Seperti diketahui, Indonesia meraih medali pertama di Olimpiade pada Seoul 1988 lewat trio srikandi Nurfitriyana Saiman, Kusuma Wardhani, dan Lilies Handayani yang merenggut perak. Lalu, panahan menyabet lima medali emas pada SEA Games Thailand 2025 dari nomor recurve individual, beregu putra dan putri, serta compound individual dan beregu putri.
“Kami meyakini prestasi tidak lahir secara instan, tetapi dibangun melalui pembinaan yang berjenjang dan berkesinambungan.
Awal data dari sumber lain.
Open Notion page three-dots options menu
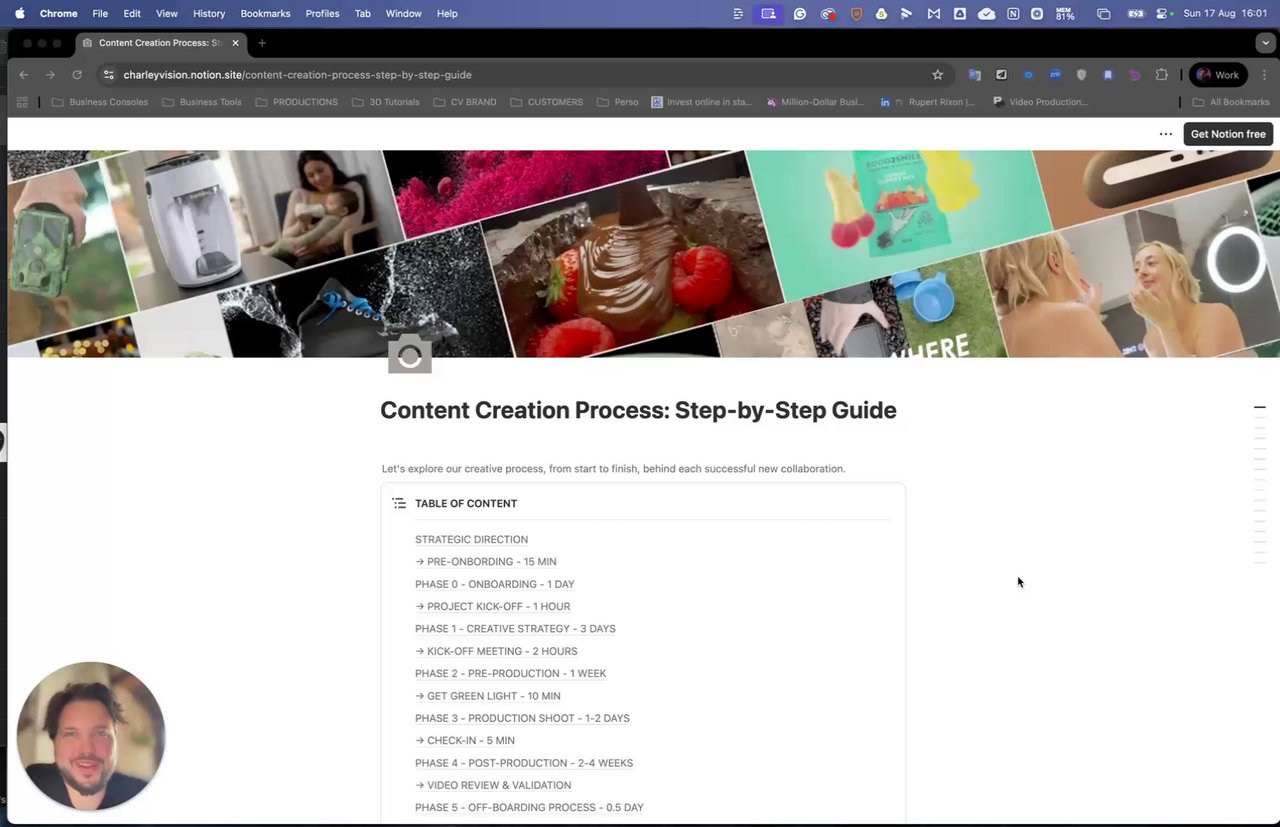click(x=1165, y=134)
Setelah mengenal dan menekuni olahraga panahan melalui MilkLife Archery Challenge, mereka memiliki kesempatan untuk menantang diri ke level lebih kompetitif seperti di kejurnas junior ini,” kata Edi.
“Dengan pembinaan yang terstruktur dan konsisten, kami berharap akan banyak pemanah potensial lahir yang melanjutkan tradisi prestasi Indonesia di berbagai kejuaraan internasional termasuk Olimpiade,” imbuhnya.
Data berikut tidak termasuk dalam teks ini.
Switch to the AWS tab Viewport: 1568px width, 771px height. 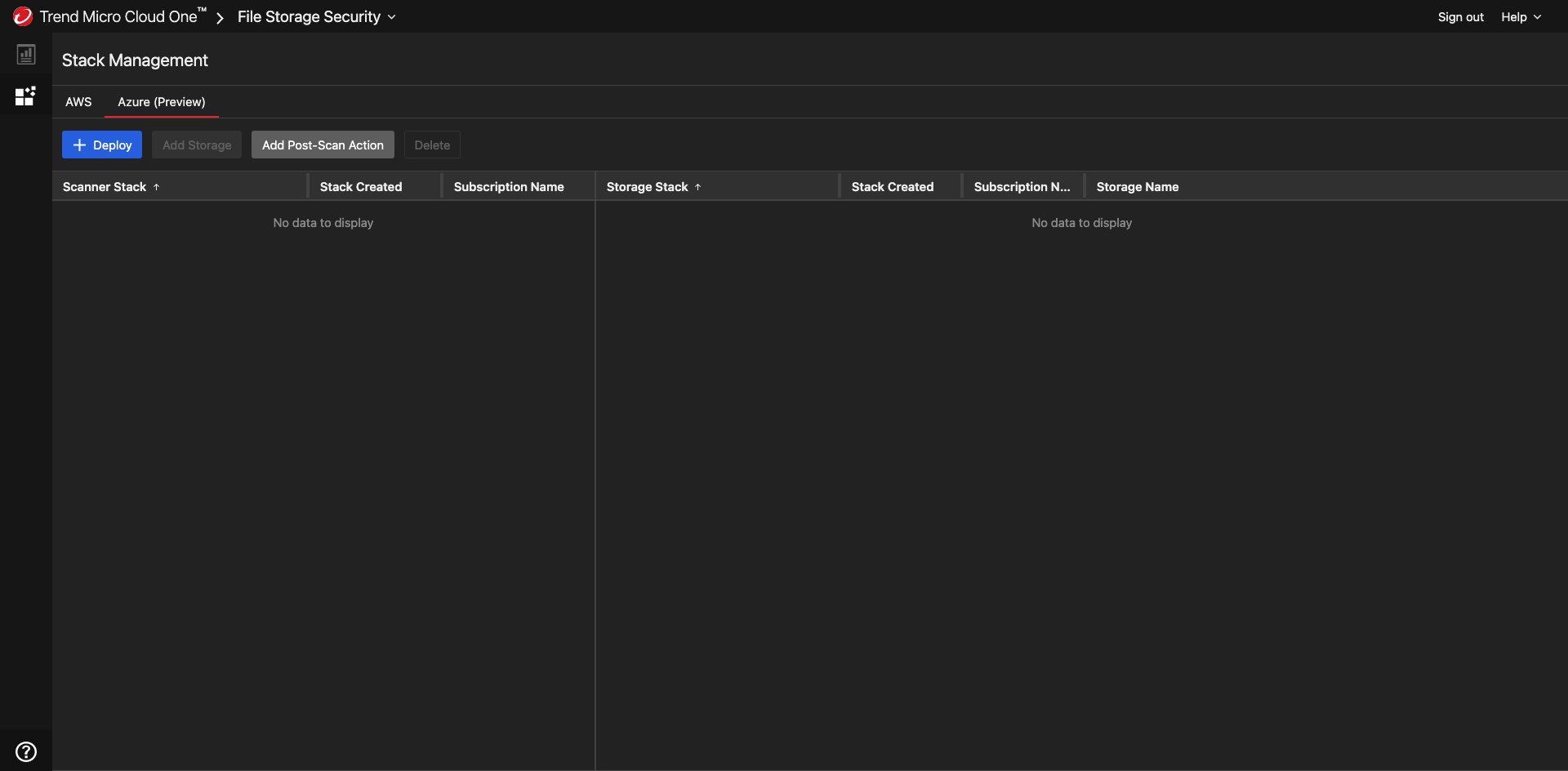click(x=78, y=102)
Selain itu, penyelenggaraan Archery Challenge Kejurnas Junior tahun ini diharapkan semakin memperkuat citra Kudus sebagai sport tourism city. Sebelumnya, Bakti Olahraga Djarum Foundation juga telah menghelat berbagai turnamen olahraga level nasional seperti MilkLife Soccer Challenge All-Stars 2026 (Juni) dan HYDROPLUS Soccer League All-Stars 2026 (Juli).
Terdekat, kota tersebut juga akan menyelenggarakan Srikandi Merdeka Cup 2026. Turnamen itu mempertemukan tim sepakbola putri U-16 dari tujuh negara yakni Indonesia, Singapura, Malaysia, Hong Kong, Thailand, Yordania, dan Arab Saudi.